Opdracht:
Kun je de alinea uit het artikel die begint met "Intussen heeft Iriszorg" korter weergeven als lijst, met behoud van de belangrijkste feiten?

Artikel:
───
Tussen Goot en Geluk
Hij belde twee studievrienden op voor hulp. Jeroen Reijnders en mij. In 2006 werd Tussen Goot en Geluk geboren en haalde op particulier initiatief tien bioscopen. In deze docufilm interviewde vijf ex-daklozen en ex-verslaafden elkaar over de verwerking in hun leven.
Abraça-Me
In de prille zomer van 2007 gingen we Daan, Jeroen en ik op bezoek bij ex-gedetineerde Ron. Ron opperde het idee om een speelfilm te maken. Tweeënhalf jaar later zag de speelfilm met de titel Abraça-me (Omhels me dan) het licht tijdens de première in de stadsschouwburg te Nijmegen (zie trailer). De cast en crew bestond, ondersteund door mensen met een maatschappelijk beroep, uit een mix van Nijmeegse en Arnhemse (ex)dak- en thuislozen, (ex)verslaafden, (zwerf)jongeren en (ex)psychiatrisch patiënten. Deze doelgroep hielden de camera vast, schreven mee aan het script en participeerden in de organisatie en productie. Het verhaal van de film, een psychologisch drama, gaat over Pieter die van rijke komaf is en op zoek is naar zingeving in het leven. Door zijn dominante vader loopt hij van huis weg en via de daklozenscène komt hij terecht in een favela in Olinda, vlakbij Recife in het noordoosten van Brazilië. Daan heeft nauwe banden opgebouwd met organisatie Bagulhadores do Mió in Olinda dat educatieve projecten in de sloppenwijken en op het platteland opzet om de leefsituatie van de bevolking te verbeteren. Deze organisatie ondersteunde ons met de organisatie en zette hele stukken van de favela af voor de opnames. Alle Braziliaanse acteurs zijn bewoners uit dezelfde favela. Met de verkoop van kaartjes en DVD’s wordt Bagulhadores do Mió ondersteund. We willen met de film verschillende groepen en individuen in Nederland en Brazilië een spiegel voorhouden over de verschillende overlevingsstrategieën van mensen in moeilijke geestelijke en/of materiële omstandigheden. Ondanks de verschillende economische, politieke, sociale en historische achtergronden van mensen streven zij allemaal naar warmte en erkenning. Deze zoektocht kan zich richten op externe factoren, maar kan zich ook richten op intrinsieke waarden in jezelf. Jezelf kunnen omarmen en van daaruit ook de ander. In de warmte van een omhelzing wordt door iedereen de zin in het leven ervaren. Kortom: Abraça-me (Omhels me dan).
Filmschool
Intussen heeft Iriszorg, een organisatie voor verslavingszorg en maatschappelijke opvang, een filmschool opgericht. Het doel hiervan is het organiseren van zingevende activiteiten waarmee (zelf)bewustzijn, levensmotivatie, vaardigheden en competenties vergroot worden.
───
Rijen:

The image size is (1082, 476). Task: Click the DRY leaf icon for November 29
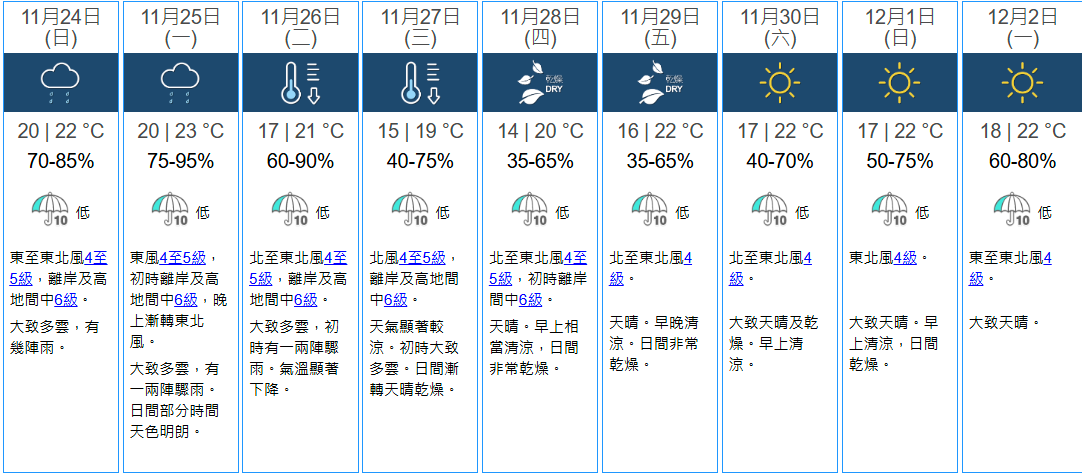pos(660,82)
───
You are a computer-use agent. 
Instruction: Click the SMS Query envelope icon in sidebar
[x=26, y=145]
───
Antwoord:
- Iriszorg (verslavingszorg en maatschappelijke opvang) heeft een filmschool opgericht.
- Doel: zingevende activiteiten organiseren die (zelf)bewustzijn, levensmotivatie, vaardigheden en competenties vergroten.